How do you approach the management of patients with multiple sclerosis and another autoimmune condition, such as psoriasis?

Multiple sclerosis is associated with a number of comorbidities, some of which are routinely managed by neurologists, such as headaches and sleep problems. However, neurologists do not typically manage the immunological and rheumatologic comorbidities associated with MS. The treatments of immunologically-mediated conditions may complicate or interfere with the treatment for MS. 

Common Immunological Conditions Associated with Multiple Sclerosis

Psoriasis, rheumatoid arthritis, and lupus are some of the immunological conditions that are most often diagnosed in patients with MS. A recent Danish study found that patients with psoriasis have two to three times the incidence of MS when compared to the control population, with a higher association among patients who had worse psoriasis. Similar results link multiple sclerosis with autoimmune diseases such as rheumatoid arthritis and systemic lupus erythematosus.

Management of Multiple Sclerosis Along with Comorbid Conditions

The mainstay of disease control in MS lies in immunosuppressive treatments, particularly interferons, oral prednisone, and IV steroids. Other immunosuppressive agents are used as well.

Psoriasis is often managed with topical treatments applied to the affected areas of skin. Severe cases are treated with systemic immunosuppressants, most of which are not standard treatment for MS, but which might have an effect on short-term or long-term MS disease activity. Lupus and rheumatoid arthritis, likewise, are typically managed with a regimen that includes steroids and other powerful immunosuppressive agents.

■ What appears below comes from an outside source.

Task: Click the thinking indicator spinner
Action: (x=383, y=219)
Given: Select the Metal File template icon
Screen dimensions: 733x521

Generally, immunosuppression is believed to control symptoms of MS and to ameliorate the long-term burden of disease, but there have not been studies measuring the effects of the use of shared immunosuppressive treatments for MS with another immunological conditions at the same time. Issues such as the decision to initiate therapy, to treat with pulse therapy vs. long-term maintenance, to adapt therapy in response to imaging results, blood tests, or clinical symptoms can make co-management tricky. The obvious risk of infection is also a risk that should not be underestimated, as it affects a patient’s overall health, as well as having the potential to exacerbate symptoms of underlying disease.  

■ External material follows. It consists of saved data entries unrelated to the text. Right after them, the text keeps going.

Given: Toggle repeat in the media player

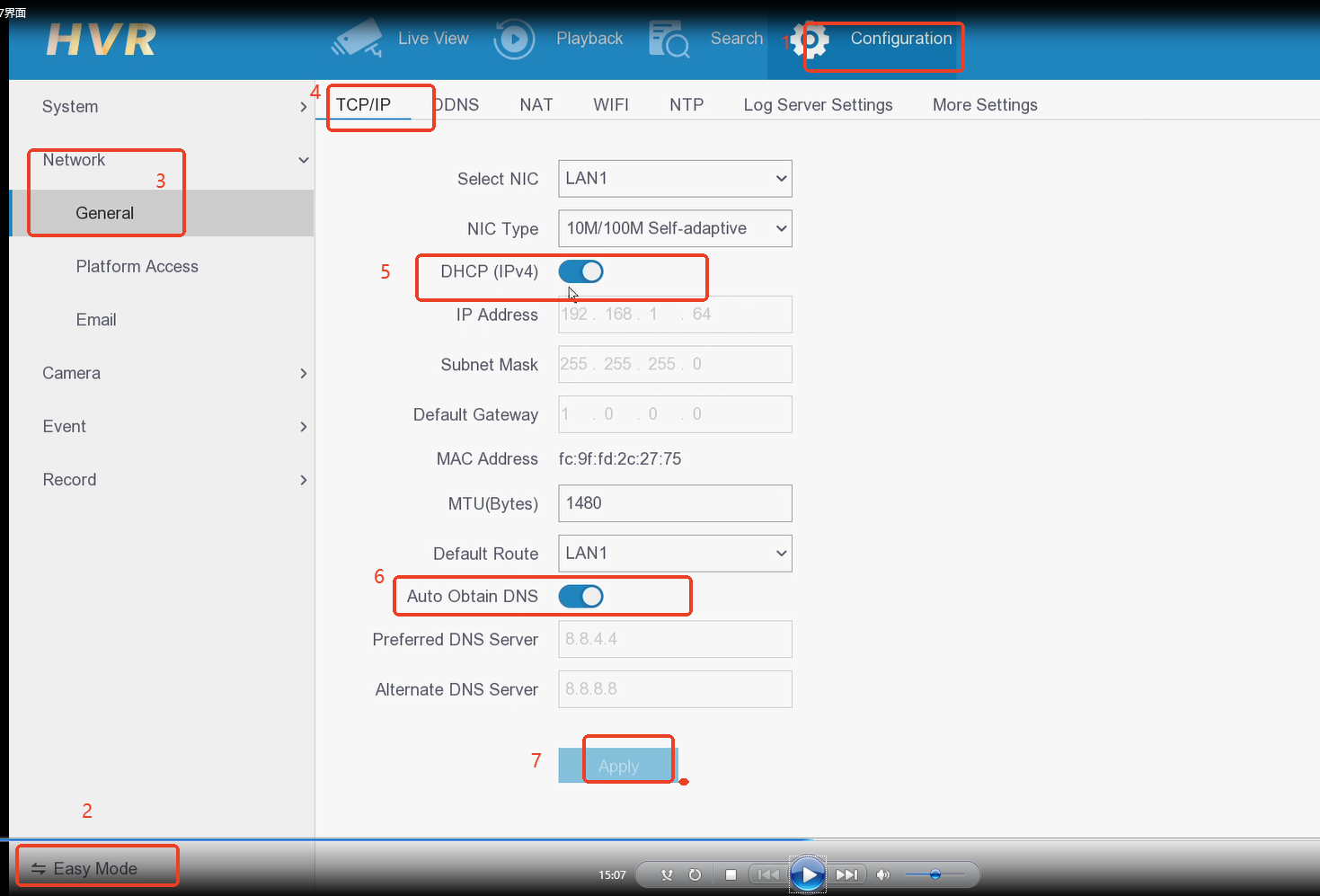Looking at the screenshot, I should click(x=695, y=874).
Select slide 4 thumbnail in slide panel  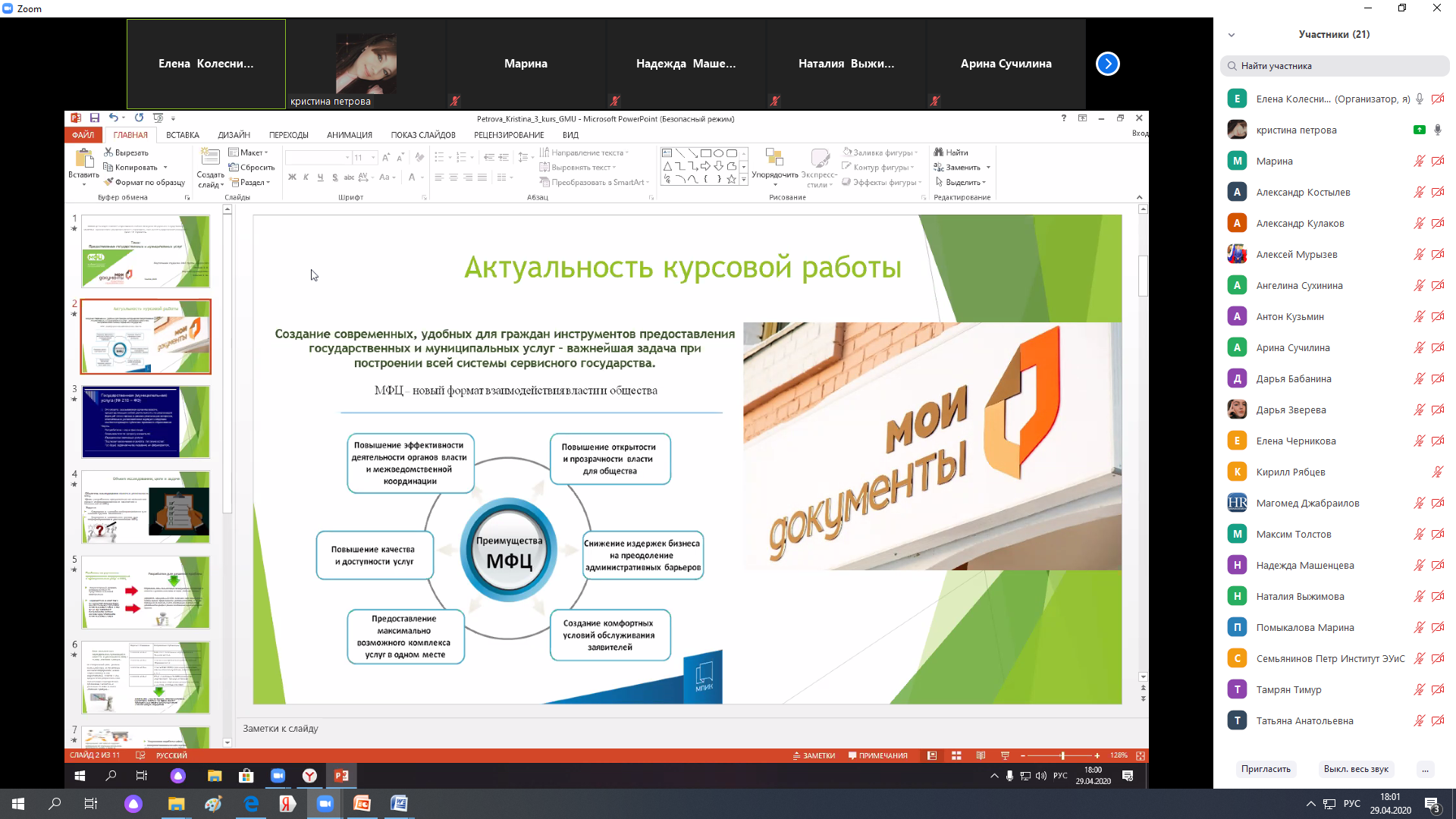(146, 507)
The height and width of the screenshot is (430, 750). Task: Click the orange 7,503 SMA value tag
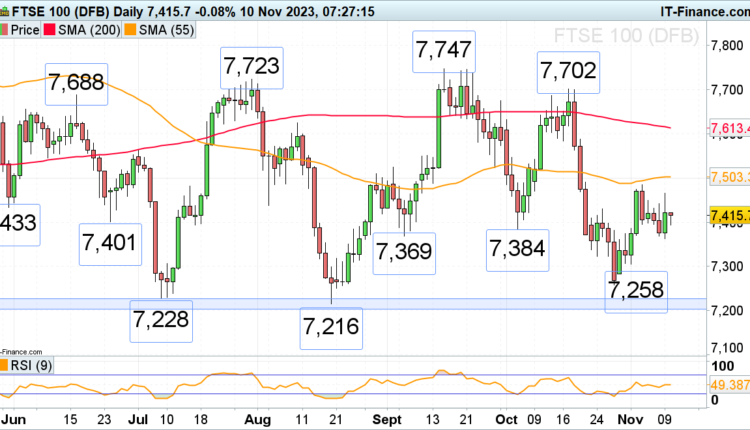coord(726,177)
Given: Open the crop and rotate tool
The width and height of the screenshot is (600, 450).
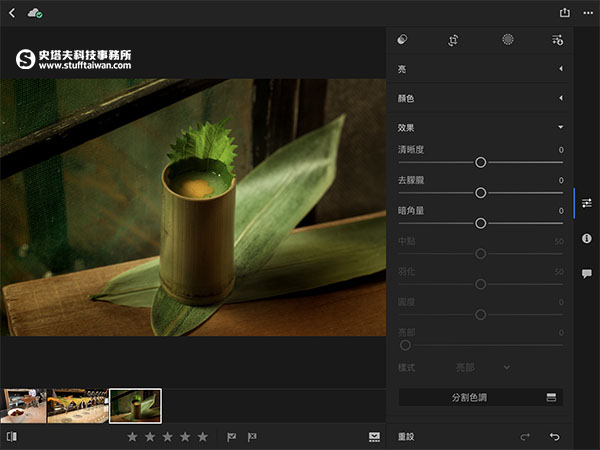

When you take care of a patient who has multiple sclerosis and another autoimmune condition such as psoriasis, do you typically approach the management of the concurrent disorders, both of which have an immunologic component, independently of each other or in coordination with each other? Given how complex the consequences of immunosuppressive agents are, do you coordinate management of patients who have both MS and psoriasis with a dermatologist or with an immunologist? Would you readjust your treatment for MS based on the systemic treatment given for rheumatoid arthritis, psoriasis, or systemic lupus erythematosus or would you prefer that the systemic treatment be adapted to suit the treatment regimen for MS?



Egeberg A, et al. Risk of multiple sclerosis in patients with psoriasis: a Danish nationwide cohort study. J Invest Dermatol. 2016 Jan;136(1):93-98.

Marrie RA, et al. A systematic review of the incidence and prevalence of comorbidity in multiple sclerosis: overview. Mult Scler. 2015 Mar; 21(3):263-281.